What can you do with a stolen laptop? Can you get access to our internal network? That was the question a client wanted answered recently. Spoiler alert: Yes, yes you can. This post will walk you through how we took a “stolen” corporate laptop and chained several exploits together to get inside the client’s corporate network.
We received a Lenovo laptop preconfigured with the standard security stack for this organization. We didn’t get any information about this laptop, no test credentials, no configuration details, no nothing, it was a 100% blackbox test. Once the laptop came in, we opened the shipping box and got to work. After we did our reconnaissance of the laptop (BIOS settings, normal boot operation, hardware details, etc) we noted a lot of best practices were being followed, negating many common attacks. For example:
· pcileech/DMA attacks were blocked because Intel’s VT-d BIOS setting was enabled
· All BIOS settings were locked with a password
· The BIOS boot order was locked to prevent booting from USB or CD
· Secureboot was fully enabled and prevented any non-signed operating systems
· Kon-boot auth bypass did not work because of full disk encryption
· LAN turtle and other Responder attacks via USB ethernet adapters returned nothing usable
· The SSD was full disk encrypted (FDE) using Microsoft’s BitLocker, secured via Trusted Platform Module (TPM)
With nothing else working, that last point, TPM secured BitLocker, was going to be our way in. One of the things we saw when doing recon was that the laptop boots directly to the Windows 10 Login screen. That, coupled with the BitLocker encryption means that the drive decryption key is being pulled only from the TPM, no user supplied PIN or password was needed which is the default for BitLocker. Microsoft recommends increasing the security if:
Attacker with skill and lengthy physical access
Targeted attack with plenty of time; this attacker will open the case, will solder, and will use sophisticated hardware or software.
Mitigation:
• Pre-boot authentication set to TPM with a PIN protector (with a sophisticated alphanumeric PIN [enhanced pin] to help the TPM anti-hammering mitigation).
As we’ll show you, this isn’t quite the case. A pre-equipped attacker can perform this entire attack chain in less than 30 minutes with no soldering, simple and relatively cheap hardware, and publicly available tools. A process that places it squarely into Evil-Maid territory.

Source records
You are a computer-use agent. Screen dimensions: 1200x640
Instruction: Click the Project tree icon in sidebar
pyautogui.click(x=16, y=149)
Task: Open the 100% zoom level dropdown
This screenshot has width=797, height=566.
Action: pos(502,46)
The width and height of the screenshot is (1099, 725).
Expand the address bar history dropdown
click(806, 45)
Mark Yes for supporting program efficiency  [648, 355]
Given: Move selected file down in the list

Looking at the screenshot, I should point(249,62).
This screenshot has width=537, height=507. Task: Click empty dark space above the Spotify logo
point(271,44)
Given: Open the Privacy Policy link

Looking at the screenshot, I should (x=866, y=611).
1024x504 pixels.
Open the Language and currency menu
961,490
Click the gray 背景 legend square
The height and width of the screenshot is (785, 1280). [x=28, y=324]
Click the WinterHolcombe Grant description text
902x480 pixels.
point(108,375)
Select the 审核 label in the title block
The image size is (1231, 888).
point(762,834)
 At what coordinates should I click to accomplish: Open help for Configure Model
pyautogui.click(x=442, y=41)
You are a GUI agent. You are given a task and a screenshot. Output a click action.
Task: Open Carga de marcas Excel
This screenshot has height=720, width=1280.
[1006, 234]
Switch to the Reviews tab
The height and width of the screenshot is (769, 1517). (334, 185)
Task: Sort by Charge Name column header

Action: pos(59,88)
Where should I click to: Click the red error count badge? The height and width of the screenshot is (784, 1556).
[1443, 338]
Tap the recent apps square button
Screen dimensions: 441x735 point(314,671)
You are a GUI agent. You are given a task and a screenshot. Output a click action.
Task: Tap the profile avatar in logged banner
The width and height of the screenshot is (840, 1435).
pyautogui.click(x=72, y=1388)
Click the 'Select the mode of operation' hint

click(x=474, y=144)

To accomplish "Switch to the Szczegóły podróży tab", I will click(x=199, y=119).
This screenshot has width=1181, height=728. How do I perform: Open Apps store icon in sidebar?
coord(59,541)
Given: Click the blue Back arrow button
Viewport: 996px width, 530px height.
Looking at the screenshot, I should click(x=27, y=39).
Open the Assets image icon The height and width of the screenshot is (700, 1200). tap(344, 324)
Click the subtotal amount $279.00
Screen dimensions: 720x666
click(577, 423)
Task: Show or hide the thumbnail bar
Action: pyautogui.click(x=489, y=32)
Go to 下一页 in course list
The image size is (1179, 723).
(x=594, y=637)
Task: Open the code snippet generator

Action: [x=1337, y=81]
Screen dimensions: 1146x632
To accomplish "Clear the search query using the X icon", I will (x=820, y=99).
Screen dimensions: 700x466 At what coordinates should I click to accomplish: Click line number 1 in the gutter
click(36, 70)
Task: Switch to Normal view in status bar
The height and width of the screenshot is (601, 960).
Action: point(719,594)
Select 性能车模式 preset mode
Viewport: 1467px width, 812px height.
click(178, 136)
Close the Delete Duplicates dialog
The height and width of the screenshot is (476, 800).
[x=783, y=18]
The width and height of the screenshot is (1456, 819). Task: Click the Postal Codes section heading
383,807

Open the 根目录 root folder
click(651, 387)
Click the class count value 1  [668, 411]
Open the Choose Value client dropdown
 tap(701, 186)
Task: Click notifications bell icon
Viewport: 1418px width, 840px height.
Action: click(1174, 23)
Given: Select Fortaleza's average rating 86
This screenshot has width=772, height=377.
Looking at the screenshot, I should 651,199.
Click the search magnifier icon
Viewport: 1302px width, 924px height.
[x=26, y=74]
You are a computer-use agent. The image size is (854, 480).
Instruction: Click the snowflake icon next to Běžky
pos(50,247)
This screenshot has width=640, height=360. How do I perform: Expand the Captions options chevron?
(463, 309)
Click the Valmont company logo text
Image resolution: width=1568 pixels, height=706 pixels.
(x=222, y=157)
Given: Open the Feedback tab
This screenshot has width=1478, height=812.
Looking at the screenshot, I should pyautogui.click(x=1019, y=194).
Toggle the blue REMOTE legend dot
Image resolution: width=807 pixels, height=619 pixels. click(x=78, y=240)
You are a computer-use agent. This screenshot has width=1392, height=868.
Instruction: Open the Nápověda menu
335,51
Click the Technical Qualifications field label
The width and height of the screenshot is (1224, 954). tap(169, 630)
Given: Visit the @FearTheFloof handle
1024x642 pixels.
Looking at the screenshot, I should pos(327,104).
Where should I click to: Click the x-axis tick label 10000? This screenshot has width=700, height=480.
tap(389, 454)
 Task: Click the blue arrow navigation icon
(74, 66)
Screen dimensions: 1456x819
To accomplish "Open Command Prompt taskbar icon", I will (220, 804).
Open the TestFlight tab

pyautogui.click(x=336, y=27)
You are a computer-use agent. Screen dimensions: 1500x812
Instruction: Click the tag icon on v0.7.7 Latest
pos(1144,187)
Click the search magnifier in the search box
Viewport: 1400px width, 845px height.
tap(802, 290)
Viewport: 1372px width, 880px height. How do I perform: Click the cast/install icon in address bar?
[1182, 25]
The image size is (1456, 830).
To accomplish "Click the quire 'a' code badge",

**EXERCISE INSTRUCTIONS**
1: From the article about breaking into a network with a stolen laptop, reproduce the passage from "With nothing else" up to and including "hardware or software.", word for word.
2: Resume the article about breaking into a network with a stolen laptop, picking up right after its final sentence.

**ANSWERS TO THE PROBLEMS**
1:
With nothing else working, that last point, TPM secured BitLocker, was going to be our way in. One of the things we saw when doing recon was that the laptop boots directly to the Windows 10 Login screen. That, coupled with the BitLocker encryption means that the drive decryption key is being pulled only from the TPM, no user supplied PIN or password was needed which is the default for BitLocker. Microsoft recommends increasing the security if:
Attacker with skill and lengthy physical access
Targeted attack with plenty of time; this attacker will open the case, will solder, and will use sophisticated hardware or software.

2:
For those that don’t know, the TPM is a highly secure and sophisticated piece of hardware that has numerous tamper detections and protections in place. Attacking the TPM directly is very unlikely to bear fruit within the timeframe of testing. As a result, we must look at the trust relationships around the TPM and what it relies on. It is a distinct and separate chip from other components on the motherboard and may be susceptible to a variety of attacks. Our particular TPM in question is shown here:
Researching that specific TPM chip revealed it communicates to the CPU using the Serial Peripheral Interface (SPI) protocol:
Which was further supported when we found the TPM mentioned in the laptop’s schematics:
SPI is a communication protocol for embedded systems and is extremely common amongst virtually all hardware. Due to its simplicity, there is no encryption option for SPI. Any encryption must be handled by the devices themselves. At the time of this writing BitLocker does not utilize any encrypted communication features of the TPM 2.0 standard, which means any data coming out of the TPM is coming out in plaintext, including the decryption key for Windows. If we can grab that key, we should be able to decrypt the drive, get access to the VPN client config, and maybe get access to the internal network.
Getting around the TPM in this manner is akin to ignoring Fort Knox and focusing on the not-so-armored car coming out of it.
In order to sniff the data moving over the SPI bus, we must attach leads or probes to the pins (labeled above as MOSI, MISO, CS, and CLK) on the TPM. Normally that is simple but there is a practical problem in this case. This TPM is on a VQFN32 footprint, which is very tiny. The “pins” are actually only 0.25mm wide and spaced 0.5mm apart. And those “pins” aren’t actually pins, they are flat against the wall of the chip so it’s physically impossible to attach any sort of clip. You could solder “fly leads” to the solder pads but that’s a hassle and tends to be a very physically unstable connection. Alternatively a common tactic is to locate in-series resistors to solder to, but they were just as small, and even more fragile. This was not going to be easy.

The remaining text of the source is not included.